→ **Task directions**
Below is a listing; retype exactly the line with "Screen dimensions: 800x830" and every line after it through the end, and only those, leaving out the pictures.

━━━━━ Records for this task ━━━━━

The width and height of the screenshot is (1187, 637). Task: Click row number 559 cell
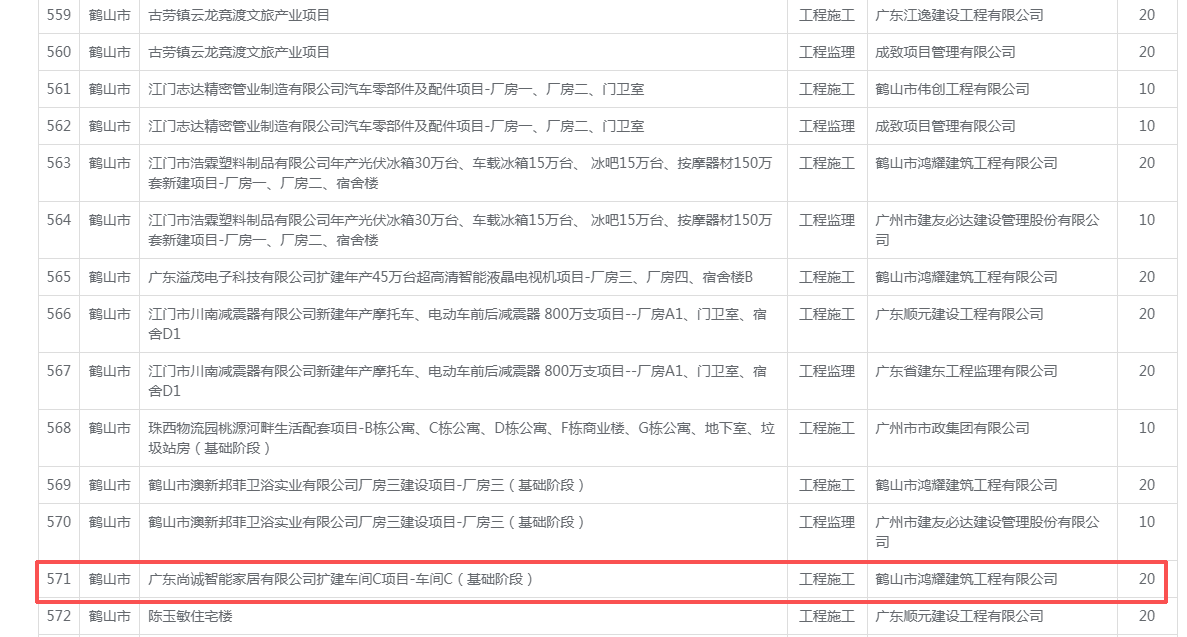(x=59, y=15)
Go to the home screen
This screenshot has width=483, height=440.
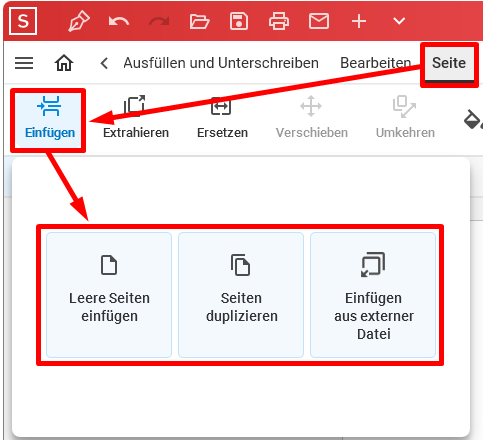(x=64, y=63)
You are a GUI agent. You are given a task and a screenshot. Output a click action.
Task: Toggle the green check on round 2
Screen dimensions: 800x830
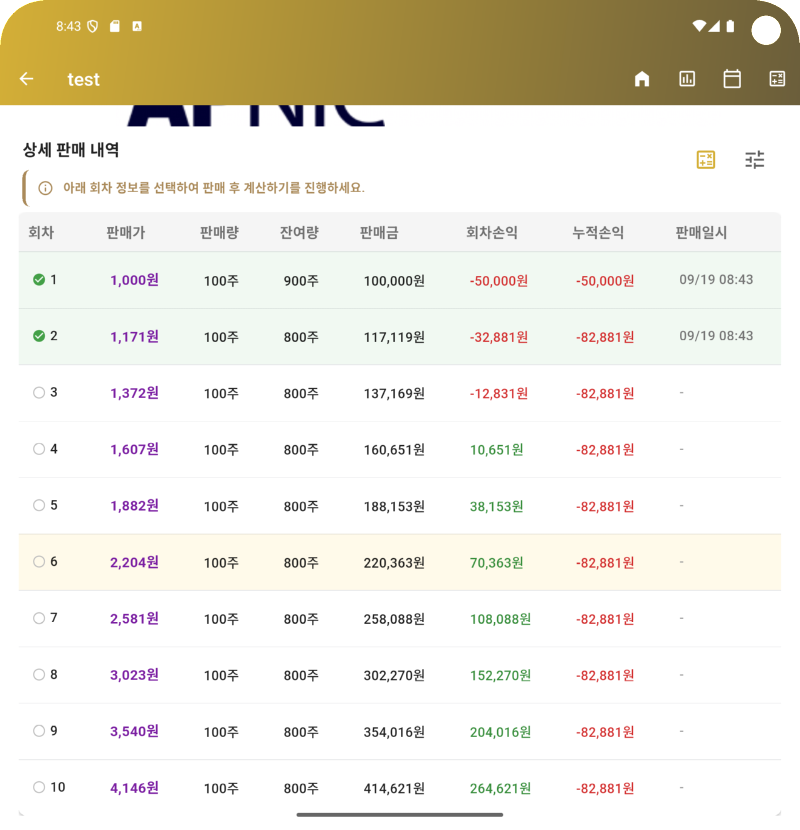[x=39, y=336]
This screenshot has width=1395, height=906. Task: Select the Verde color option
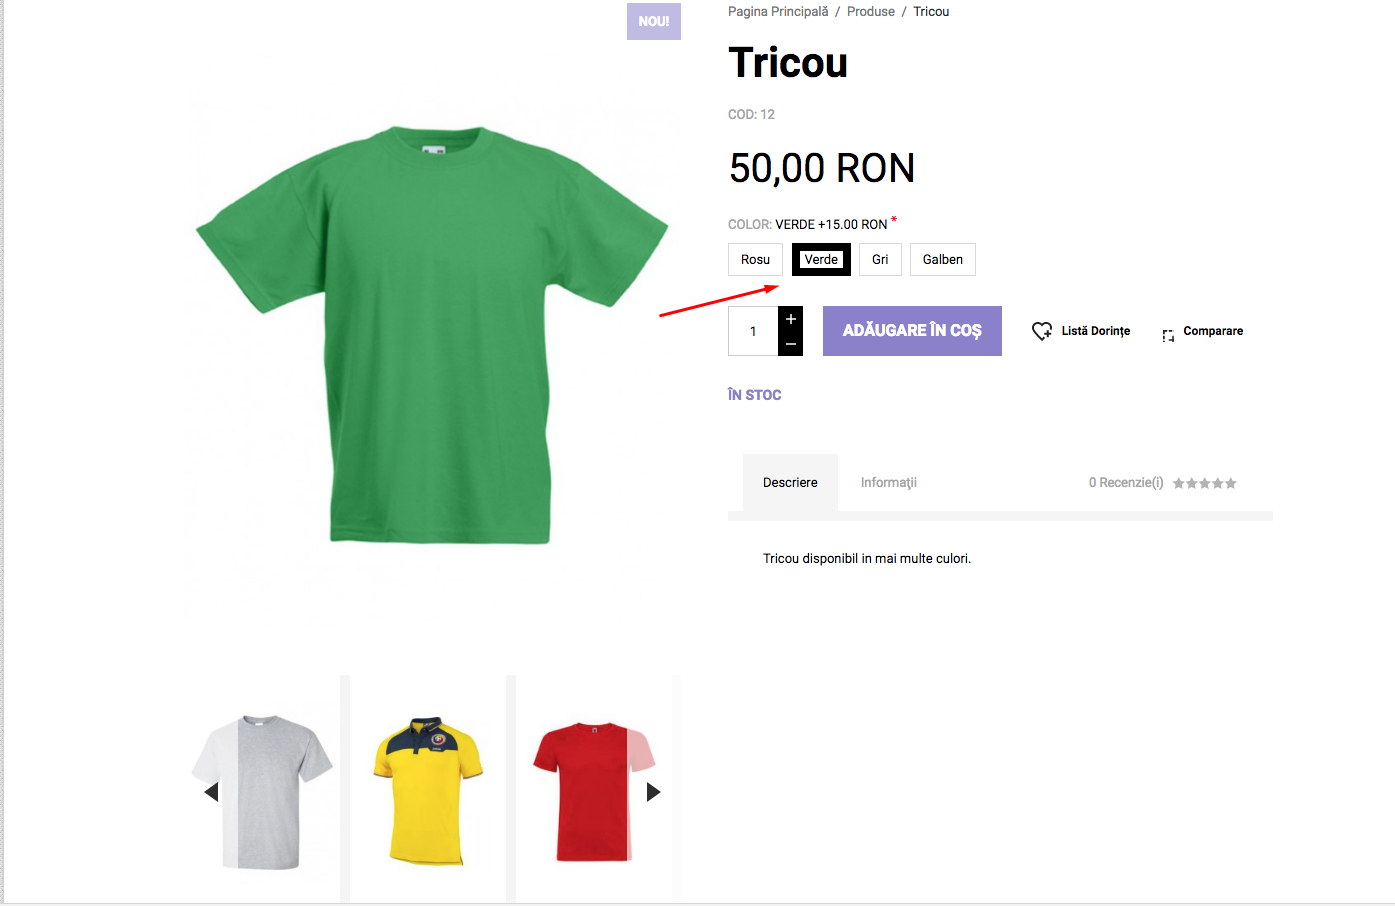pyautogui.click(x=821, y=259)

━━━━━

→ **Your solution**
Screen dimensions: 800x830
[x=39, y=336]
This screenshot has width=1395, height=906. Task: Select the Verde color option
pyautogui.click(x=821, y=259)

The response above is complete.